И еще одна маленькая интересная деталь. Препровождая чертежи Королева в Харьков, Фаерштейн называет К-5 планером. В удостоверении ОАВУК, написанном для Академии Жуковского, надо думать, самим Королевым, планер называется уже «безмоторным самолетом». В заявлении с просьбой принять в КПИ опять – «безмоторный самолет». Почему? С одной стороны, новый термин звучит солиднее: какой-никакой, но все же самолет, а не планер. И натяжки вроде бы нет, ведь одна из статей тех лет в журнале «Вестник воздушного флота» так и называлась – «Планер – безмоторный аэроплан». А с другой стороны, кто знает, быть может, Королев, проектируя свой первый летательный аппарат, рассчитывал в дальнейшем установить на нем мотор и превратить действительно в самолет? Эту гипотезу в начале 80-х годов выдвинул исследователь творчества Королева, доктор технических наук Георгий Степанович Ветров. И она представляется весьма обоснованной. Ведь, как мы увидим, почти все свои конструкции Королев создавал «с дальним прицелом», – это относится и к планерам 20-х годов, и к ракетам 60-х.

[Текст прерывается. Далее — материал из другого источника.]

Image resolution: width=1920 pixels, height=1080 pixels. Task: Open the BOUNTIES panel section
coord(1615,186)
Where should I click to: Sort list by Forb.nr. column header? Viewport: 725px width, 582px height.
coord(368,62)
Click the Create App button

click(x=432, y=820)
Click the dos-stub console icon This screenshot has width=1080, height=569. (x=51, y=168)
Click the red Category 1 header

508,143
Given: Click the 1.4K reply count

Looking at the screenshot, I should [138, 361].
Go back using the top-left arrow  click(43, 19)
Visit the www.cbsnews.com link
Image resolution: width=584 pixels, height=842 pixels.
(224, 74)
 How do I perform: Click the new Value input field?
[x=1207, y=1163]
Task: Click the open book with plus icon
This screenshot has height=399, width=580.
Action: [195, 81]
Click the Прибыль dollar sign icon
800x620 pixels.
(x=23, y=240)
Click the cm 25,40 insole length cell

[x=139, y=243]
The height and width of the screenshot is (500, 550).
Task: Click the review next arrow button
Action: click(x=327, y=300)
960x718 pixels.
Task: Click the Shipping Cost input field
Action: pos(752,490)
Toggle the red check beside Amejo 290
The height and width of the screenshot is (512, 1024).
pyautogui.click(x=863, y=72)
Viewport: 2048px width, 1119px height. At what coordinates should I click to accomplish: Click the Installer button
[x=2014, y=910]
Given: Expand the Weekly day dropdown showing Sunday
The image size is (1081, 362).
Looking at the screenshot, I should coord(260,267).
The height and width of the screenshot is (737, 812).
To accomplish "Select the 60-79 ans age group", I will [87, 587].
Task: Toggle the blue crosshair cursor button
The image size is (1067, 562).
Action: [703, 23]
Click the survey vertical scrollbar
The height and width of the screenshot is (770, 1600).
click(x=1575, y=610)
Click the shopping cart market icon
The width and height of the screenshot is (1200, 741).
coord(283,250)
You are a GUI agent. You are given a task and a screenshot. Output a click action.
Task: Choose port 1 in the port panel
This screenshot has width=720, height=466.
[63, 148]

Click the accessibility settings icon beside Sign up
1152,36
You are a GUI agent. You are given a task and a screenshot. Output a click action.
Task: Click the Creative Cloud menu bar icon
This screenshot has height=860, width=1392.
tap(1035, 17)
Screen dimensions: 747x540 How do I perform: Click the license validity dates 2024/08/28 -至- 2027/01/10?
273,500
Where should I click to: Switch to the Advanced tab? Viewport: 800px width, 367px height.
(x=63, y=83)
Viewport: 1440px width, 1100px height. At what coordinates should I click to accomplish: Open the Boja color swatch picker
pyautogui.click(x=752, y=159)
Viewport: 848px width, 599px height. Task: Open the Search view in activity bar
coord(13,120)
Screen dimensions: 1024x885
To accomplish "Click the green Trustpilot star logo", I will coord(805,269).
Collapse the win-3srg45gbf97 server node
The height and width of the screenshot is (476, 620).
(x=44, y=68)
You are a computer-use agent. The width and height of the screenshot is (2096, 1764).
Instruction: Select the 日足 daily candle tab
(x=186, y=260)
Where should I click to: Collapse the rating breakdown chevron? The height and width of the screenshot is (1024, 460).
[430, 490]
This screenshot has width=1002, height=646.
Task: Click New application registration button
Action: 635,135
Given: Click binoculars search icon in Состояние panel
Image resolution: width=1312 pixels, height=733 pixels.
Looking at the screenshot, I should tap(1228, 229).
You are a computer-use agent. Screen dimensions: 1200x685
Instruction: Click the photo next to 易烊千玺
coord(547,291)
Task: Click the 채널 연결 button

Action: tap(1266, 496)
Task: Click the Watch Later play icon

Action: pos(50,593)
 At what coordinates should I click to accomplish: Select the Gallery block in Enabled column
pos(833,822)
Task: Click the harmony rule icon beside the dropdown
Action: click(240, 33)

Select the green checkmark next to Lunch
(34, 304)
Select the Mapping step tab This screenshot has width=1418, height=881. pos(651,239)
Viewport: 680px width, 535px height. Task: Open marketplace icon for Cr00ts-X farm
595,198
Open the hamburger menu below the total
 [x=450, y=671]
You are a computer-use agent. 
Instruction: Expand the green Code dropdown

Сергей Королев был действительно одним из самых молодых кандидатов в первокурсники Киевского политехнического института. Таких румяных и юных тут было мало.
Известно, что до революции существовали так называемые «вечные студенты», ухитрявшиеся пребывать в этом звании до десяти и более лет. Империалистическая, а затем гражданская война и вовсе поломали нормальный ход учебного процесса. После революции первый прием в КПИ был в 1920 году. Но какие-то «старички» оставались. До 1922 года был установлен трехлетний срок обучения, затем – четырехлетний. В 1921 году начал работать рабфак и нулевой семестр. Сергей Королев поступал в КПИ одновременно с группой рабфаковцев приема 1922 года. Многие из них не только не изучали историю античной драмы и сопромат, как Королев в одесской школе, но еще два года назад попросту не умели читать. Это были рабочие и крестьяне – вчерашние солдаты, пришедшие на студенческую скамью из огня гражданской войны. Теперь в КПИ были и «профессиональные» студенты в изношенных форменных тужурках, в пенсне, ироничные, надменные и безмерно ленивые; и вчерашние рабфаковцы, здоровые, угловатые, очень еще темные, но мертвой хваткой вцепившиеся в книги, с неистребимой, нет, не любовью, а страстью к знаниям; и разные «командированные» по профсоюзным разверсткам, среди которых были и желторотые юнцы, и неплохие, уже сложившиеся специалисты – мотористы, механики, путейцы, люди с рабочим опытом, с солидным стажем. Были и молоденькие сыновья нэпманов с замашками купчиков – маленькая стайка легоньких, напомаженных бриллиантином, сытых молодых людей. Но при всем этом социальном разнообразии, таких, как Сергей Королев, со школьной скамьи сразу шагнувших в высшую школу, было тогда меньшинство. То, что стало нормой через пять—десять лет, в те годы считалось исключением. Не видя вокруг одногодков, понимая, что вряд ли отыщутся здесь такие ребята, как Валя Божко, как Жорка Калашников, Сергей не то чтобы приуныл, а как-то притих. Обида на Торговой лестнице быстро забылась. Он написал Ляле длинное подробное письмо и теперь с нетерпением ждал ответа – каждое утро, засунув руку в почтовый ящик, ощупывал его изнутри, ему все казалось, что письмо как-то там зацепилось, воткнулось в какую-то щелку и не вываливается.
Человек необщительный, он в первые киевские недели вовсе замкнулся, бродил в одиночестве по просторному и еще пустынному зданию, заглядывал в аудитории и кабинеты, присматривался, обвыкал. Однако Королев не был бы Королевым, если бы процесс этого одинокого обвыкания затянулся. Перезаряженный энергией, он жаждал творческого контакта, чтобы отдать делу свою энергию.
В ту осень в КПИ была организована небольшая, но весьма любопытная авиационная выставка, сразу заинтересовавшая Королева. Разглядывая экспонаты, он вспоминал слова отчима об авиационных традициях и убеждался, что Гри был прав.